[Dataset items]
========================
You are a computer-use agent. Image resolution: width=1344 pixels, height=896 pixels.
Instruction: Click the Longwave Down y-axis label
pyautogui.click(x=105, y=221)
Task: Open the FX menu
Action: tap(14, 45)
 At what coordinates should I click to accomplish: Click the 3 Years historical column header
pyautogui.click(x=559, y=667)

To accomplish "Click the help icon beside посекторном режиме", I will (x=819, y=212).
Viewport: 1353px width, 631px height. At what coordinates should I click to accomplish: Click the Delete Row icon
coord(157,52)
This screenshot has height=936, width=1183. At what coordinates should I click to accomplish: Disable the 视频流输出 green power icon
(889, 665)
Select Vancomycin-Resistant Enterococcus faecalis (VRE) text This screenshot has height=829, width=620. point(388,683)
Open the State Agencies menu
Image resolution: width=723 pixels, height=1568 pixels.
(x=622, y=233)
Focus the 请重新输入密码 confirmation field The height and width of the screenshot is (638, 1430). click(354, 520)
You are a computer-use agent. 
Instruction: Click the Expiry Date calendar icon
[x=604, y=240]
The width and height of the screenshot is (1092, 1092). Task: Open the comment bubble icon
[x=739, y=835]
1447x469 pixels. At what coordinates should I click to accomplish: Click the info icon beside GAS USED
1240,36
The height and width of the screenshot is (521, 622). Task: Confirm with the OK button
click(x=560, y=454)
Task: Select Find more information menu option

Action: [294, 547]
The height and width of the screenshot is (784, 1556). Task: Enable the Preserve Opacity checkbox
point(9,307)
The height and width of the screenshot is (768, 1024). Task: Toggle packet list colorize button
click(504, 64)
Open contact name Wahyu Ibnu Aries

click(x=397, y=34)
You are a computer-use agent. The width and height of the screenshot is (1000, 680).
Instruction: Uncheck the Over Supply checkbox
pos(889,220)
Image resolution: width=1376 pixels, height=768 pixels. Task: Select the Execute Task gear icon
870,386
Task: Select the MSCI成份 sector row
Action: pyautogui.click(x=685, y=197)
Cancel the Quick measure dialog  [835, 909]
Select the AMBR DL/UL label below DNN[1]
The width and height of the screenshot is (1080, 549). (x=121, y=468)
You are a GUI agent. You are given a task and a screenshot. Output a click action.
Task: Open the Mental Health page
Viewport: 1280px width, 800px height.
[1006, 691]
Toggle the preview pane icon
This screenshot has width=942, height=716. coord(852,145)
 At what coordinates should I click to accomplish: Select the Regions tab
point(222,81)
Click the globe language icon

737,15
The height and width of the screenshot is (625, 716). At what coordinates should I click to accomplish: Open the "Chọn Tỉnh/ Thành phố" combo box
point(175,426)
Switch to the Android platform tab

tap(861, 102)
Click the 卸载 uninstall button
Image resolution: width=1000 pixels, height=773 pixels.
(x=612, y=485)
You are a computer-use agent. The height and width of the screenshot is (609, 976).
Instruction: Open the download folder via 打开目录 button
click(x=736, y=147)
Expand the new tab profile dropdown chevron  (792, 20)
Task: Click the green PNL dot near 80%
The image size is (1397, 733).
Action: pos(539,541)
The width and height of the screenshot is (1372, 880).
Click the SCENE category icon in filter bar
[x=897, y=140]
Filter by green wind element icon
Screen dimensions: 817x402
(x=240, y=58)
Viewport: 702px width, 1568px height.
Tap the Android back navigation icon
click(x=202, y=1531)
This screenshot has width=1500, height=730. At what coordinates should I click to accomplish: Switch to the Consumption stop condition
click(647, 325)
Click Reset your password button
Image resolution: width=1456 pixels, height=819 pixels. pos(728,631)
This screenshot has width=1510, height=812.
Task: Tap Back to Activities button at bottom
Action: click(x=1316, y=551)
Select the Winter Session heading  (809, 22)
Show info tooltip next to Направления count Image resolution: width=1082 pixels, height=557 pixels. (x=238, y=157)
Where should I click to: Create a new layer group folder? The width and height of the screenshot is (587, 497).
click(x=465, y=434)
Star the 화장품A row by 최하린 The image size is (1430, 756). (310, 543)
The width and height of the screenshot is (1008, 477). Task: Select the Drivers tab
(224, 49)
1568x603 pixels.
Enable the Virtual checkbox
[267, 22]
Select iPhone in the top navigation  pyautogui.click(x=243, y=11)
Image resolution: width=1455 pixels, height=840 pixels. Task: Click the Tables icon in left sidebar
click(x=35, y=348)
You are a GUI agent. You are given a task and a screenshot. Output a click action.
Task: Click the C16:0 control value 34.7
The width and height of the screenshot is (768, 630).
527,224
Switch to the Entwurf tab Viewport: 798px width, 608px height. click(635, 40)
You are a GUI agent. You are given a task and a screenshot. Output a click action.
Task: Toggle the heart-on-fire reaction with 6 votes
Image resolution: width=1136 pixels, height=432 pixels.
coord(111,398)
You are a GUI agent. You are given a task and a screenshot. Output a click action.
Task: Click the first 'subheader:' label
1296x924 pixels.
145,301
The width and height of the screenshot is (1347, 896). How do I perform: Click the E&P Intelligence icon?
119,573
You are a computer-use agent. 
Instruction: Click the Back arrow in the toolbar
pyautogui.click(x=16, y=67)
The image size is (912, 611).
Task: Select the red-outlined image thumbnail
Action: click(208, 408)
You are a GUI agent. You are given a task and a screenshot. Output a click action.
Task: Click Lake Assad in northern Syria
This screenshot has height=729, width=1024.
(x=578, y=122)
========================
* [WHAT IS BEING ASKED] Repeat each entry above exactly as it appears.

* [TASK OUTPUT]
You are a computer-use agent. Image resolution: width=1344 pixels, height=896 pixels.
Instruction: Click the Longwave Down y-axis label
pyautogui.click(x=105, y=221)
Task: Open the FX menu
Action: tap(14, 45)
 At what coordinates should I click to accomplish: Click the 3 Years historical column header
pyautogui.click(x=559, y=667)

To accomplish "Click the help icon beside посекторном режиме", I will (x=819, y=212).
Viewport: 1353px width, 631px height. At what coordinates should I click to accomplish: Click the Delete Row icon
coord(157,52)
This screenshot has height=936, width=1183. At what coordinates should I click to accomplish: Disable the 视频流输出 green power icon
(889, 665)
Select Vancomycin-Resistant Enterococcus faecalis (VRE) text This screenshot has height=829, width=620. point(388,683)
Open the State Agencies menu
Image resolution: width=723 pixels, height=1568 pixels.
(x=622, y=233)
Focus the 请重新输入密码 confirmation field The height and width of the screenshot is (638, 1430). click(354, 520)
You are a computer-use agent. 
Instruction: Click the Expiry Date calendar icon
[x=604, y=240]
The width and height of the screenshot is (1092, 1092). Task: Open the comment bubble icon
[x=739, y=835]
1447x469 pixels. At what coordinates should I click to accomplish: Click the info icon beside GAS USED
1240,36
The height and width of the screenshot is (521, 622). Task: Confirm with the OK button
click(x=560, y=454)
Task: Select Find more information menu option

Action: [294, 547]
The height and width of the screenshot is (784, 1556). Task: Enable the Preserve Opacity checkbox
point(9,307)
The height and width of the screenshot is (768, 1024). Task: Toggle packet list colorize button
click(504, 64)
Open contact name Wahyu Ibnu Aries

click(x=397, y=34)
You are a computer-use agent. The width and height of the screenshot is (1000, 680).
Instruction: Uncheck the Over Supply checkbox
pos(889,220)
Image resolution: width=1376 pixels, height=768 pixels. Task: Select the Execute Task gear icon
870,386
Task: Select the MSCI成份 sector row
Action: pyautogui.click(x=685, y=197)
Cancel the Quick measure dialog  [835, 909]
Select the AMBR DL/UL label below DNN[1]
The width and height of the screenshot is (1080, 549). (x=121, y=468)
You are a GUI agent. You are given a task and a screenshot. Output a click action.
Task: Open the Mental Health page
Viewport: 1280px width, 800px height.
[1006, 691]
Toggle the preview pane icon
This screenshot has width=942, height=716. coord(852,145)
 At what coordinates should I click to accomplish: Select the Regions tab
point(222,81)
Click the globe language icon

737,15
The height and width of the screenshot is (625, 716). At what coordinates should I click to accomplish: Open the "Chọn Tỉnh/ Thành phố" combo box
point(175,426)
Switch to the Android platform tab

tap(861, 102)
Click the 卸载 uninstall button
Image resolution: width=1000 pixels, height=773 pixels.
(x=612, y=485)
You are a computer-use agent. The height and width of the screenshot is (609, 976).
Instruction: Open the download folder via 打开目录 button
click(x=736, y=147)
Expand the new tab profile dropdown chevron  (792, 20)
Task: Click the green PNL dot near 80%
The image size is (1397, 733).
Action: pos(539,541)
The width and height of the screenshot is (1372, 880).
Click the SCENE category icon in filter bar
[x=897, y=140]
Filter by green wind element icon
Screen dimensions: 817x402
(x=240, y=58)
Viewport: 702px width, 1568px height.
Tap the Android back navigation icon
click(x=202, y=1531)
This screenshot has width=1500, height=730. At what coordinates should I click to accomplish: Switch to the Consumption stop condition
click(647, 325)
Click Reset your password button
Image resolution: width=1456 pixels, height=819 pixels. pos(728,631)
This screenshot has width=1510, height=812.
Task: Tap Back to Activities button at bottom
Action: click(x=1316, y=551)
Select the Winter Session heading  (809, 22)
Show info tooltip next to Направления count Image resolution: width=1082 pixels, height=557 pixels. (x=238, y=157)
Where should I click to: Create a new layer group folder? The width and height of the screenshot is (587, 497).
click(x=465, y=434)
Star the 화장품A row by 최하린 The image size is (1430, 756). (310, 543)
The width and height of the screenshot is (1008, 477). Task: Select the Drivers tab
(224, 49)
1568x603 pixels.
Enable the Virtual checkbox
[267, 22]
Select iPhone in the top navigation  pyautogui.click(x=243, y=11)
Image resolution: width=1455 pixels, height=840 pixels. Task: Click the Tables icon in left sidebar
click(x=35, y=348)
You are a GUI agent. You are given a task and a screenshot. Output a click action.
Task: Click the C16:0 control value 34.7
The width and height of the screenshot is (768, 630).
527,224
Switch to the Entwurf tab Viewport: 798px width, 608px height. click(635, 40)
You are a GUI agent. You are given a task and a screenshot. Output a click action.
Task: Toggle the heart-on-fire reaction with 6 votes
Image resolution: width=1136 pixels, height=432 pixels.
coord(111,398)
You are a GUI agent. You are given a task and a screenshot. Output a click action.
Task: Click the first 'subheader:' label
1296x924 pixels.
145,301
The width and height of the screenshot is (1347, 896). How do I perform: Click the E&P Intelligence icon?
119,573
You are a computer-use agent. 
Instruction: Click the Back arrow in the toolbar
pyautogui.click(x=16, y=67)
The image size is (912, 611).
Task: Select the red-outlined image thumbnail
Action: click(208, 408)
You are a GUI agent. You are given a task and a screenshot. Output a click action.
Task: Click Lake Assad in northern Syria
This screenshot has height=729, width=1024.
(x=578, y=122)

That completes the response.